All Kinds of Action Helps Perk Up North OC Industrial

Beer, jam, ceramic tiles and God are behind one of the busiest stretches of activity North Orange County’s industrial market has seen in years.

Close to $100 million in industrial sales and lease deals have been announced in the past few months in Anaheim and neighboring cities, putting life into a market that lost more tenants than it gained in 2008, 2009 and the first half of 2010.

“Deals are getting done at pretty good rates,” said Clyde Stauff, executive vice president in the Irvine office of brokerage Colliers International, who has worked on close to 1 million square feet of deals of late in Anaheim and across the Los Angeles County line in Santa Fe Springs.

New North OC tenants announced in the past few months include Tustin-based Straub Di-stributing Co. Ltd., a longtime local distributor of Budweiser beer, which recently inked a 15-year, $37.5 million lease in Anaheim—the biggest industrial lease in the county this year.

The 281,000-square-foot lease with Ana-heim-based landlord Sares-Regis Group will result in Straub moving its headquarters to La Palma Avenue and setting up shop in a building previously owned and used by garden furniture company Galleria Inc.

Also moving to Anaheim is Eleganza Tiles Inc., a ceramic tile distribution company. Eleganza will shift its headquarters from Fullerton after signing a 10-year lease for an empty 144,000-square-foot building on E. Coronado Street.

It’s a nearly 50% expansion in terms of space for Eleganza.

In addition to leases, big-dollar sales are beginning to ramp up in North OC.

Sares-Regis paid about $20 million, or about $71 per square foot, in a lender-driven sale of the former Galleria property it’s now leasing to Straub. The deal closed this summer.

Other prominent buildings changing hands include a 200,000-square-foot production facility in Placentia long used for production of Knott’s Berry Farm jams and preserves.

Newport Beach-based developer Western Realco LLC snapped up the building—which had been vacant for more than a year—this month for about $10.3 million. It plans to renovate the facility for more general uses.

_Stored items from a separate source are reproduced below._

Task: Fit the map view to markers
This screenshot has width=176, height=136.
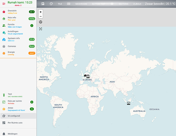Action: (x=41, y=29)
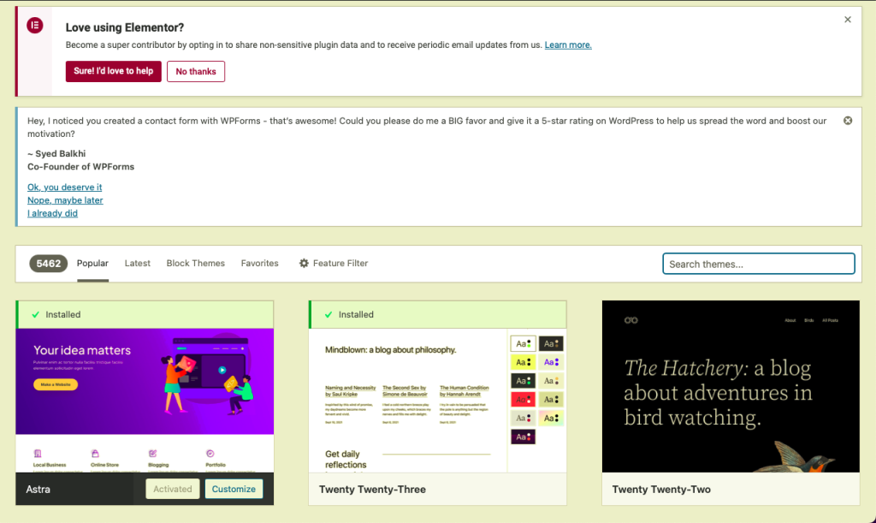This screenshot has width=876, height=523.
Task: Click the Elementor logo icon in notice
Action: coord(35,25)
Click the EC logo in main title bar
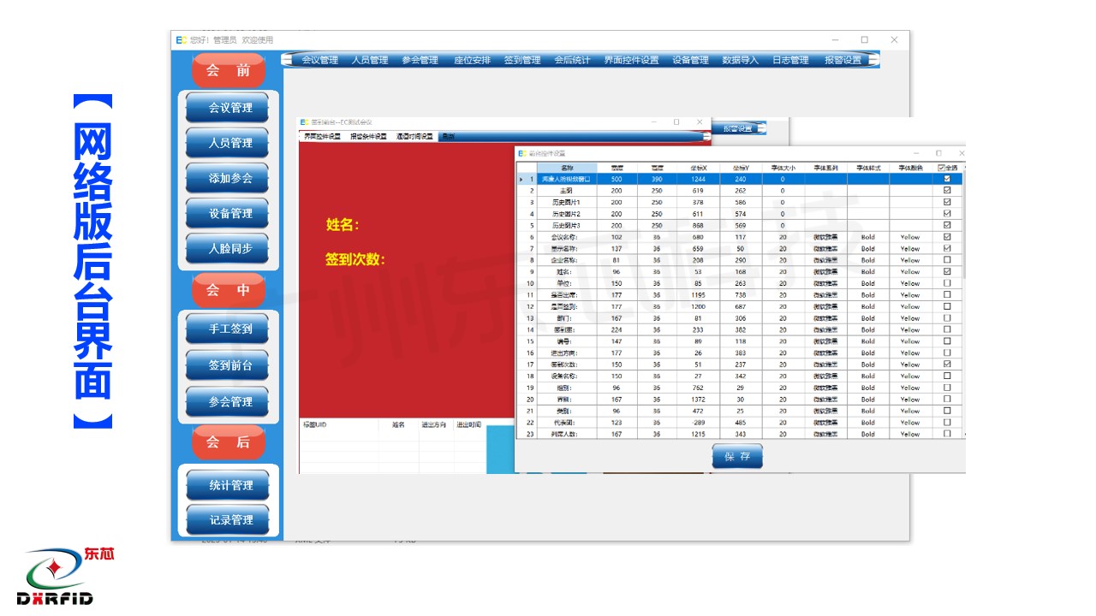Screen dimensions: 1096x616 click(x=181, y=40)
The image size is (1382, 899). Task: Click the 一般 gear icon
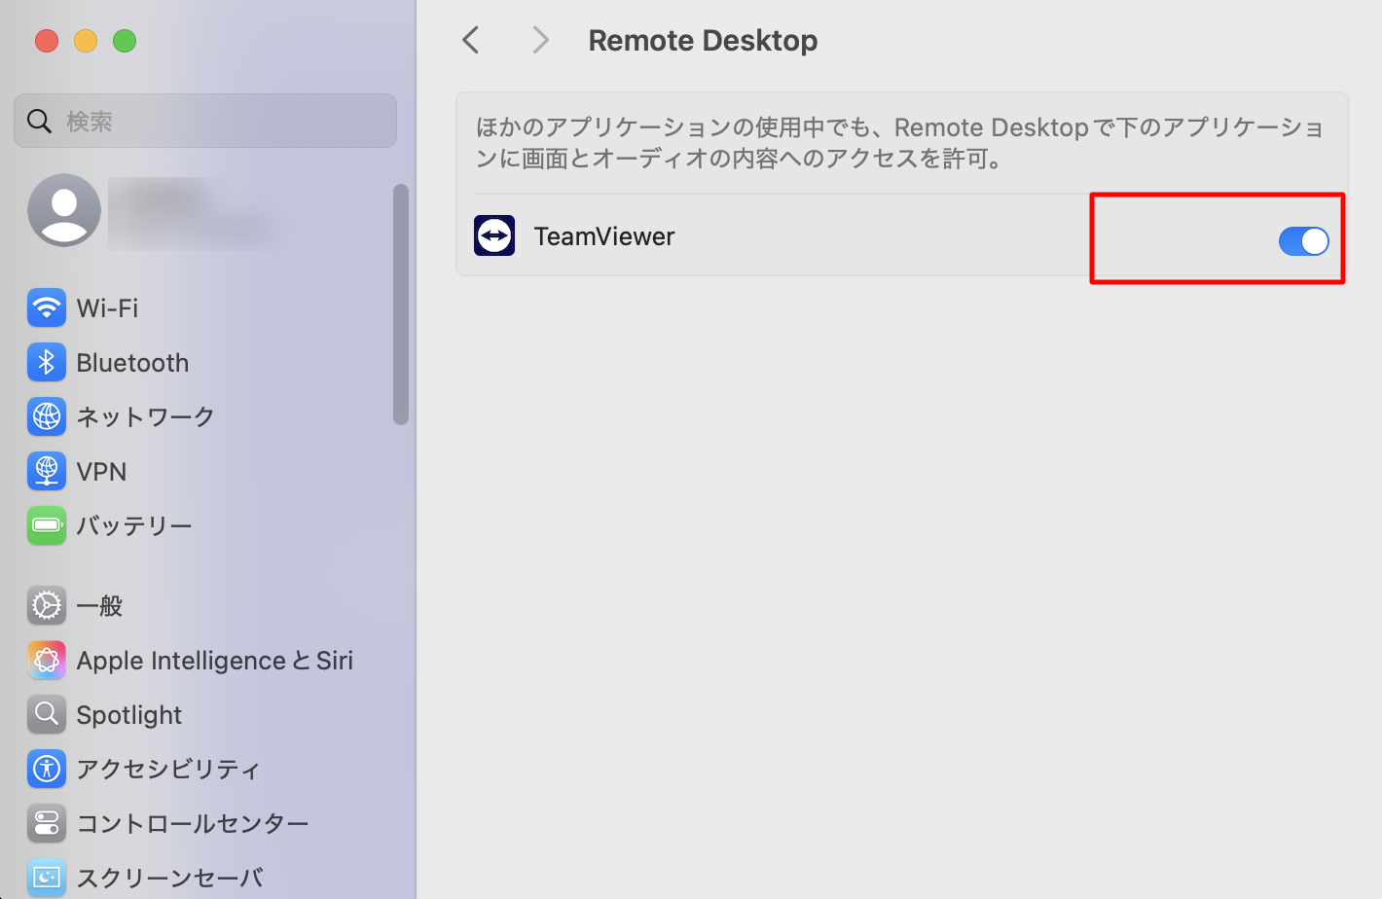[x=47, y=606]
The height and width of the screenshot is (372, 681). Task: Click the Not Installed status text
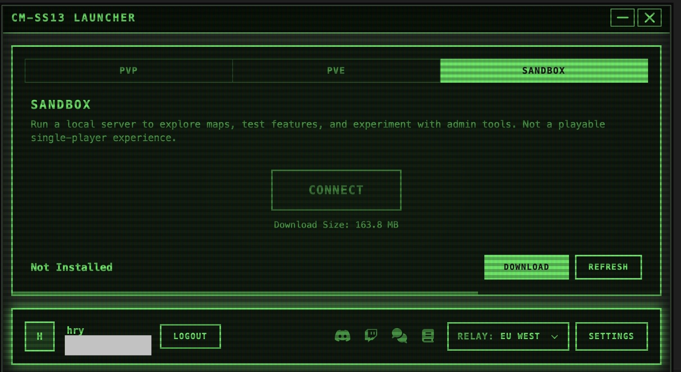click(x=72, y=267)
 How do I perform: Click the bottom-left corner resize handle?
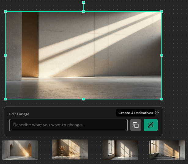coord(6,99)
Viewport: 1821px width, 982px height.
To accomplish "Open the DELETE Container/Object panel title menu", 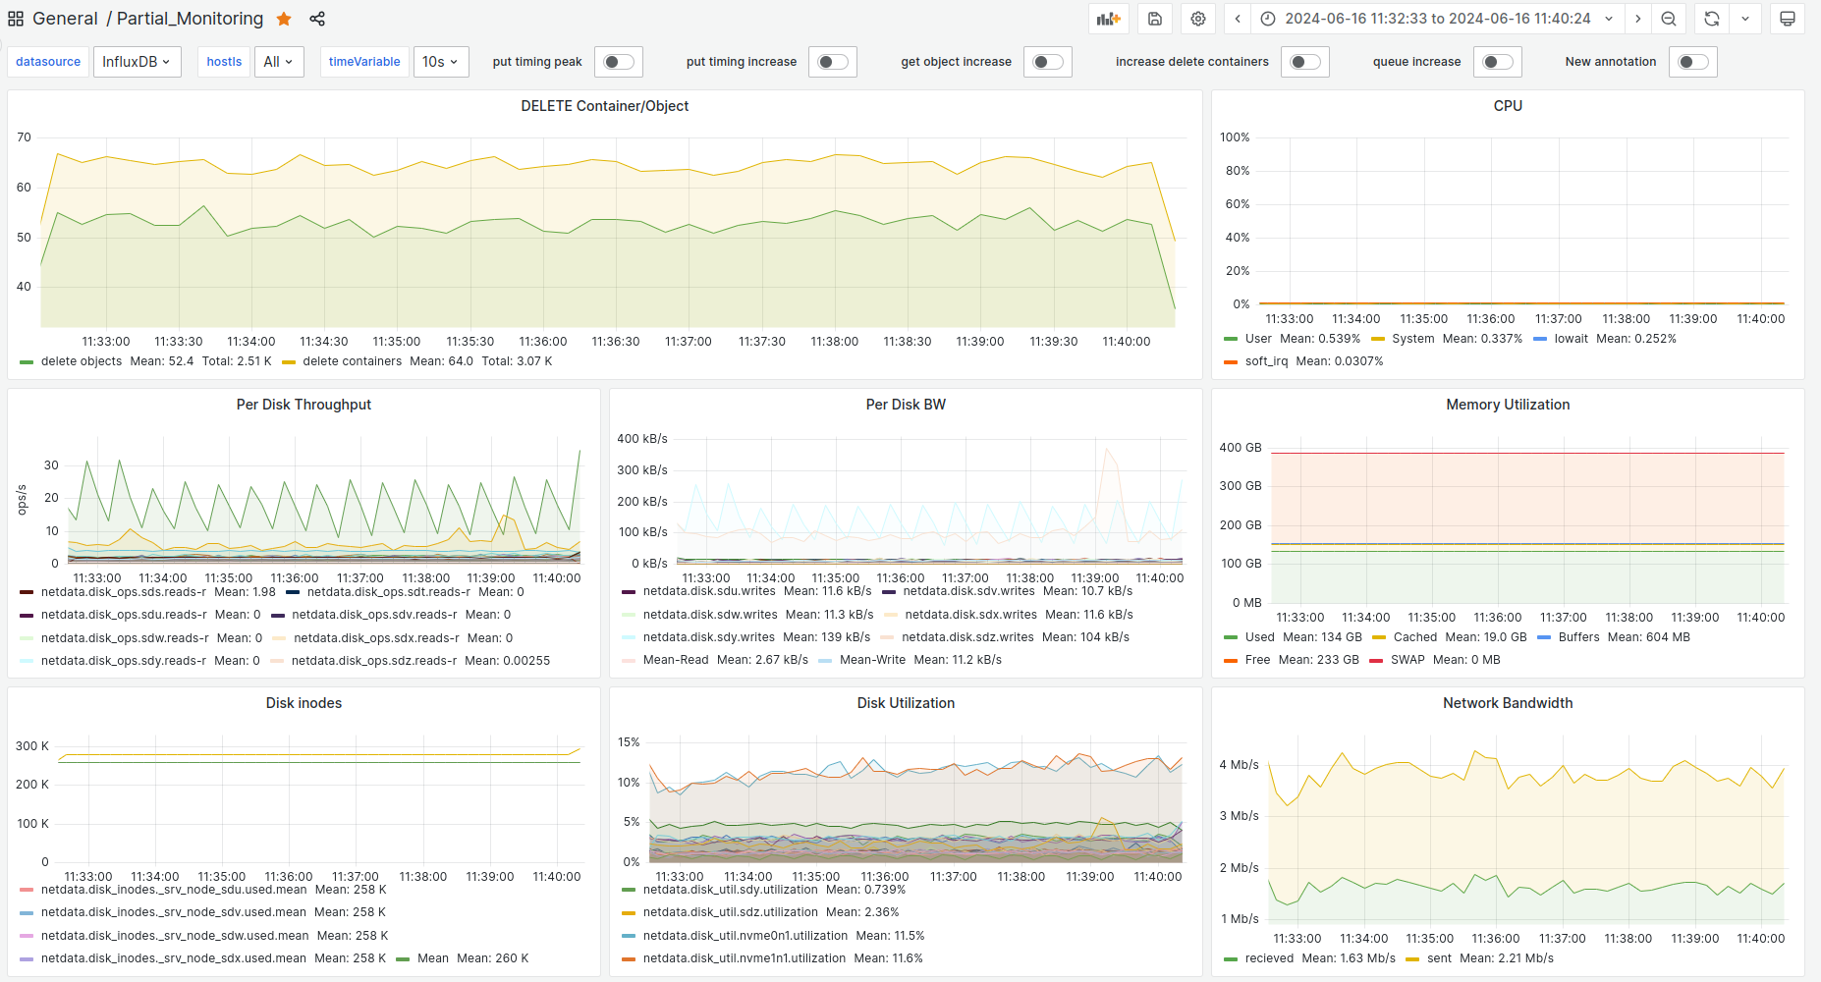I will point(604,106).
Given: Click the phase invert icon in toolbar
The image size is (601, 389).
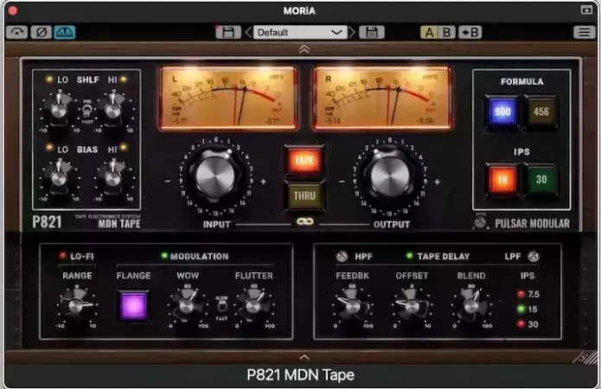Looking at the screenshot, I should pyautogui.click(x=40, y=32).
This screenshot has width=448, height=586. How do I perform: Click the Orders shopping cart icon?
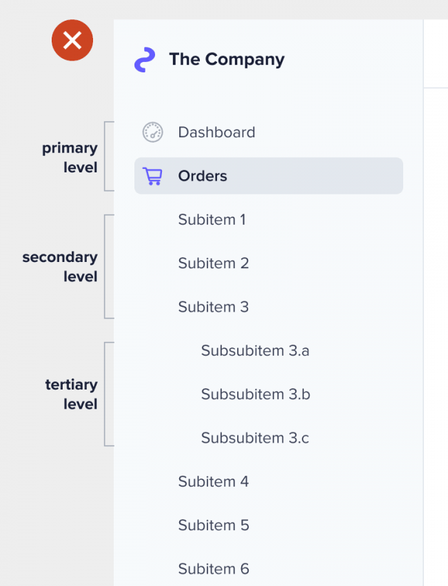click(x=152, y=176)
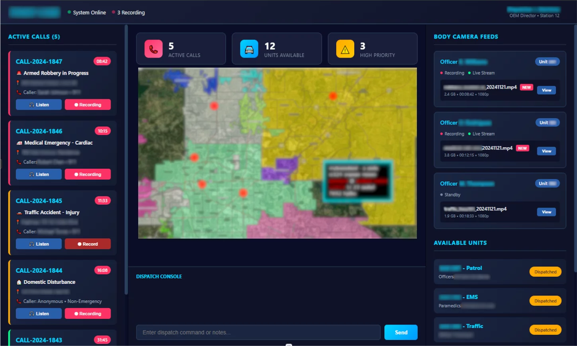Click the yellow warning High Priority icon

pos(345,49)
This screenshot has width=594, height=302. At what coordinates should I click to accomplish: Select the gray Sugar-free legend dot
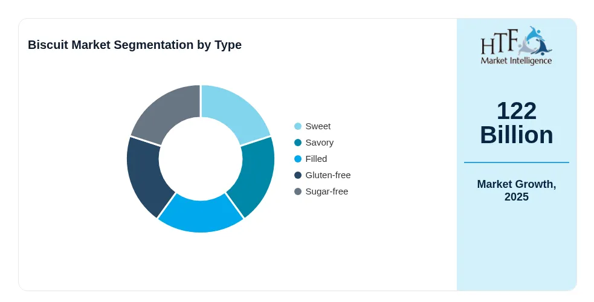pos(298,191)

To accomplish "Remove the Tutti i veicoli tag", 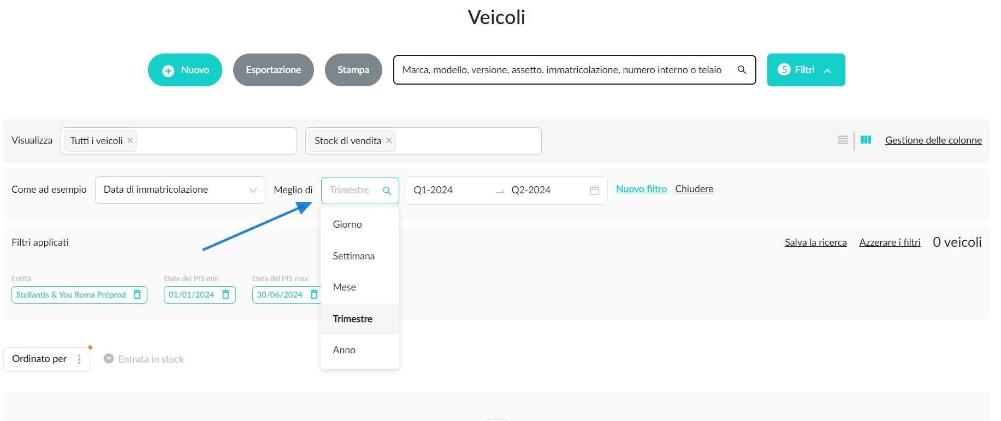I will pos(130,141).
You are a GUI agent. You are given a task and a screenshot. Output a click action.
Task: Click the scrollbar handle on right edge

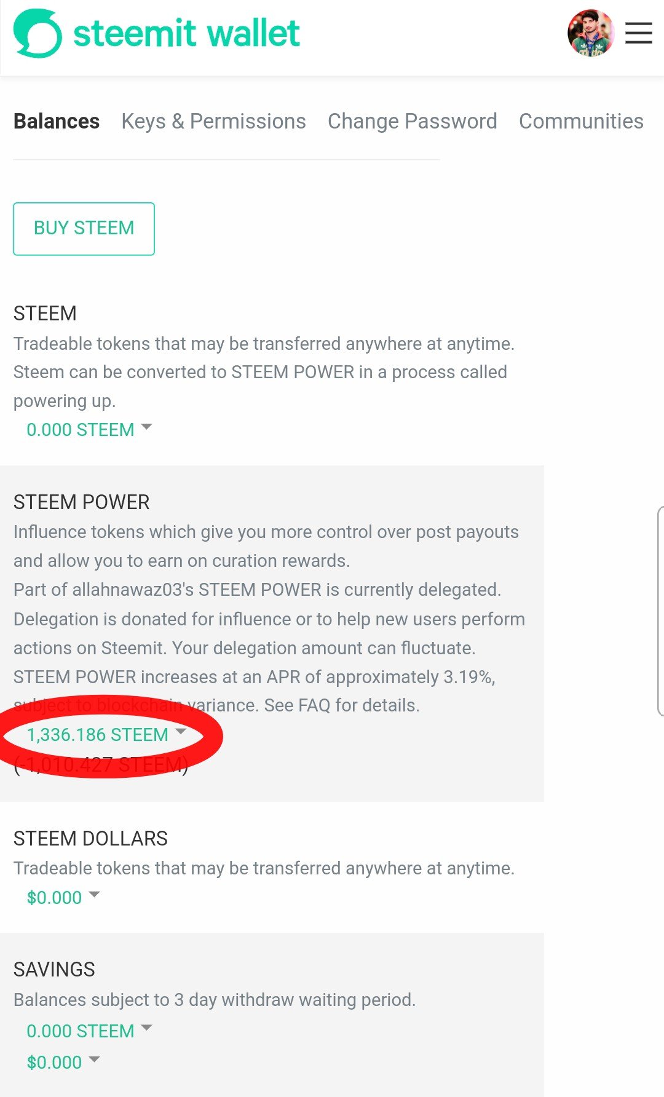[660, 611]
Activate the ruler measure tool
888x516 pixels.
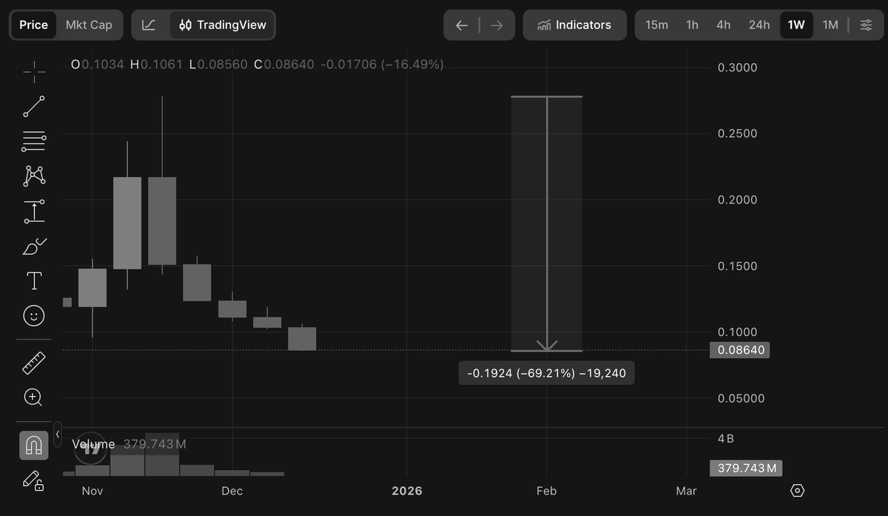tap(34, 363)

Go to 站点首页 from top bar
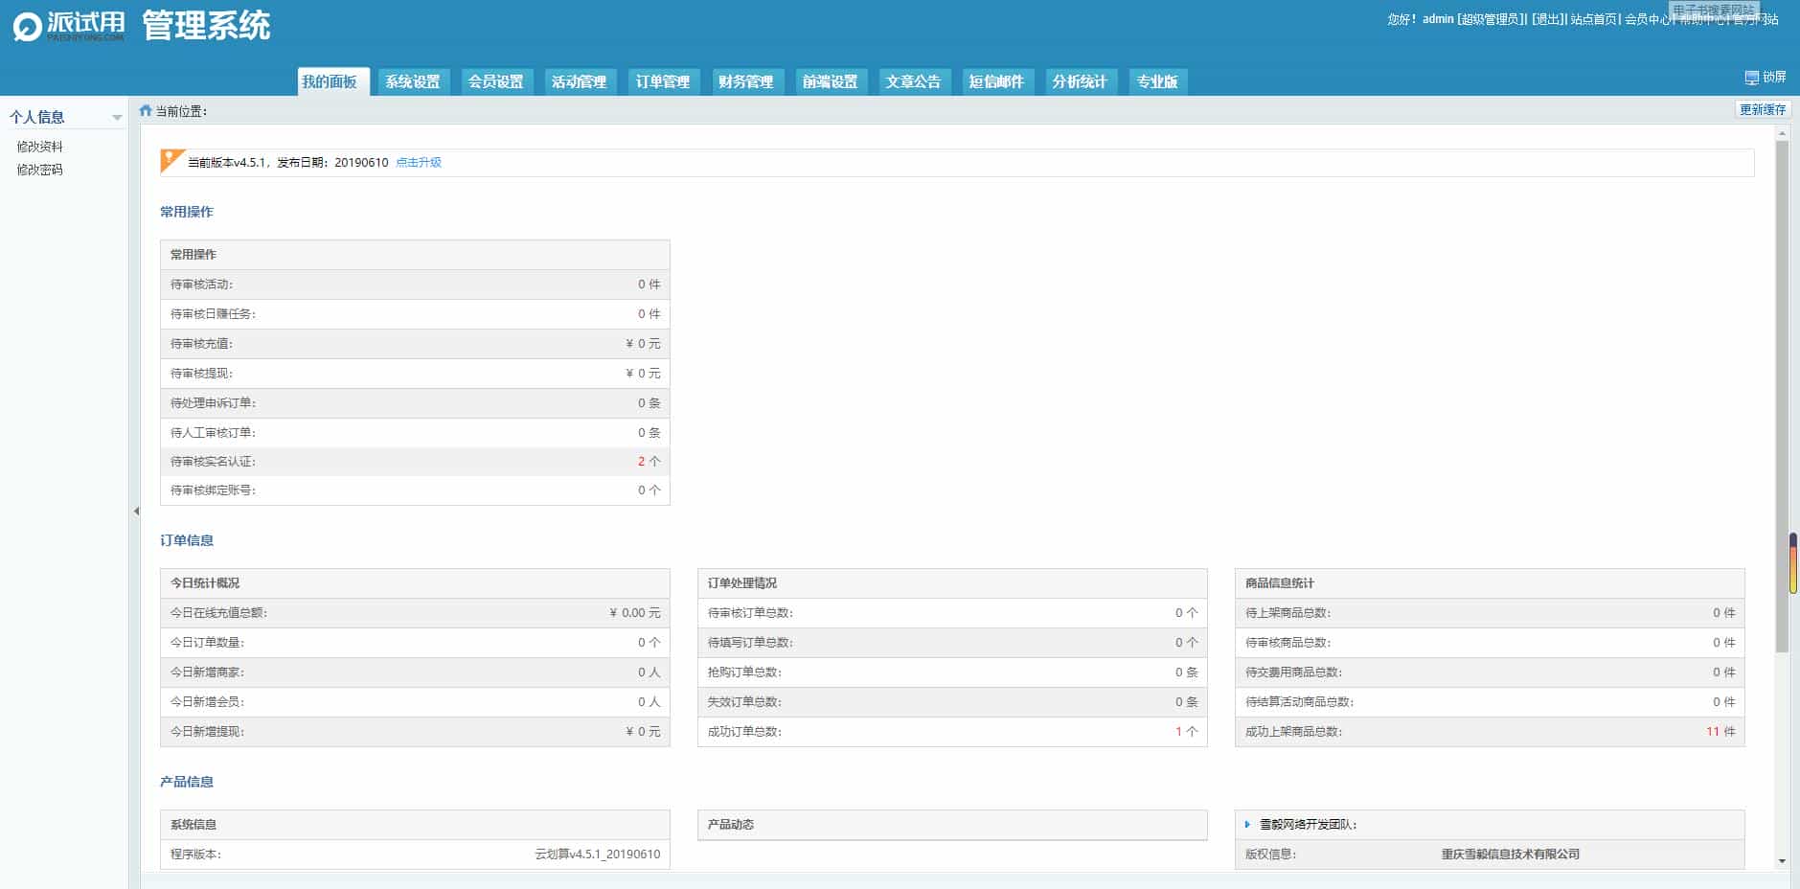[x=1593, y=19]
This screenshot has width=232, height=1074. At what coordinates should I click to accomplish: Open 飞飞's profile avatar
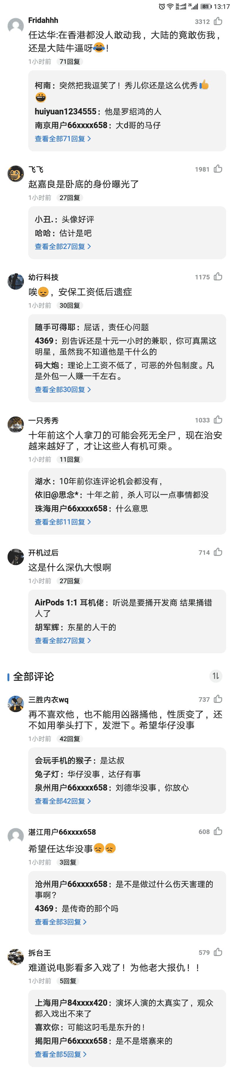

Larger deals nearing completion include a 20-acre purchase by Fullerton’s Eastside Christian Church, which is looking to relocate its growing ministry to an Anaheim site formerly owned by Boeing Corp. that had been empty for several years (see story, page 32).

Owner-user sales, such as the deal proposed for Eastside Christian in Anaheim, made up the bulk of the smaller industrial sales seen earlier this year. Now larger investors are looking to get into the action, market watchers said.

“There’s no shortage of money sitting on the sidelines” waiting to do deals these days, said James McFadden, executive vice president and co-managing director for the OC brokerage operations of Grubb & Ellis Co.

“Institutional money is available and aggressively seeking industrial buildings,” Stauff said.

Investors

Officials for Los Angeles-based Rexford Industrial LLC are one of the deep-pocketed investors eyeing OC for bargain deals.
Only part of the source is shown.